Un chef d'oeuvre de la philosophie. En France on fait cocorico en vantant Descartes, au Royaume Uni on loue Locke et Hobbes, en Allemagne on sacre Leibniz, mais Spinoza demeure celui qui met d'accord chaque pays quant à l'apport de la philosophie rationaliste.

Et c'est surtout ce livre, cet ouvrage, qui place Spinoza dans le panthéon de l'histoire de la philosophie.

Tout d'abord un conseil de lectures. Cet ouvrage est structuré de la même façon qu'une démonstration de mathématiques ou de géométrie. Il est composé des axiomes, des définitions, des scolies et des parties démonstratives. il convient de commencer par les parties démonstratives et les scolies et de terminer chaque chapitre par les définitions et les axiomes, sinon la compréhension devient ardue. J'ai personnellement conseillé cette lecture à mes anciens professeurs et ils en furent contents.



Je ne vais pas développer toute l'argumentation de l'ouvrage cela serait trop complexe et trop long.

Le propos général est de parvenir au bonheur à travers une réflexion, une compréhension du monde. Pour Spinoza nous sommes déterminés, il n'existe aucun libre arbitre, la causalité est totale : chaque cause engendre une pluralité d'effets qui deviennent eux-mêmes causes d'autres effets etc. Ainsi notre seule liberté est de comprendre les causes qui nous déterminent et c'est cette compréhension qui participe à la construction de notre bonheur.



Parallèlement à cela Spinoza pose la fondation de sa métaphysique, ainsi Dieu est la cause première de l'existence de toute chose, rien de plus, il est l'infinité des modes et attributs de l'univers et constitue chaque chose qui existe, il s'agit de la seule substance qui existe par elle-même sans être déterminée par autre chose.

Ce qui n'est pas le cas de notre ontologie, finie, déterminée et dépendante de l'existence de causes.



L'esprit (et non pas l'âme) n'est qu'une autre façon de voir le corps. En clair, Spinoza est moniste et matérialiste, nous ne sommes qu'un corps avec tout ce qu'il comporte de fonctionnement et qui nous permet une conscience et une pensée. Damasio dit de Spinoza qu'il a compris les neurosciences en avance puisque Spinoza va jusqu'à expliquer que nos pensées ne sont que des expressions du cerveau et du corps (comme peuvent l'expliquer les neurosciences avec le fonctionnement cérébral)



Il s'oppose ainsi à Descartes, farouchement, en contrariant le chantre du libre arbitre, du dualisme, et du Dieu conscient et infiniment bon.

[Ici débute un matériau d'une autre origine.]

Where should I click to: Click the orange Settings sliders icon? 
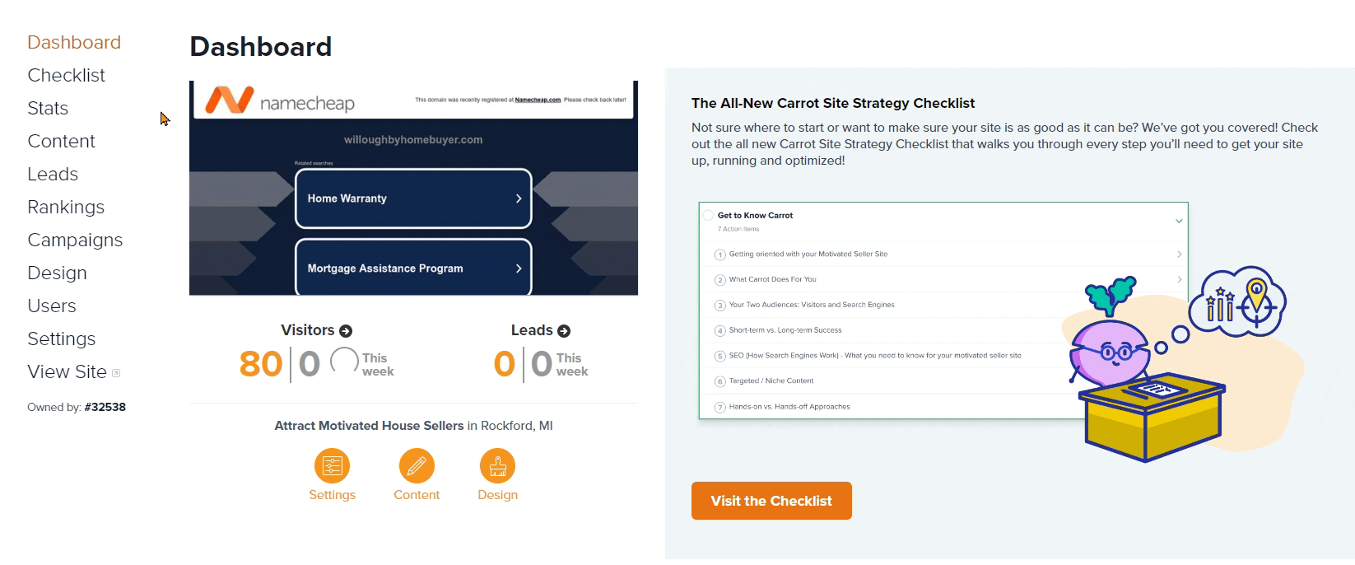click(x=332, y=466)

Magnifiquement écrit et érudit, il n'en demeure pas moins complexe, si vous voulez lire Spinoza, je conseille toujours de lire le livre d'un autre philosophe Alain qui présenta la pensée du philosophe hollandais dans un livre qui s'intitule "Spinoza".

Un professeur que j'ai eu disait : "quand on est spinoziste on ne peut pas être autrement" c'est une jolie formule.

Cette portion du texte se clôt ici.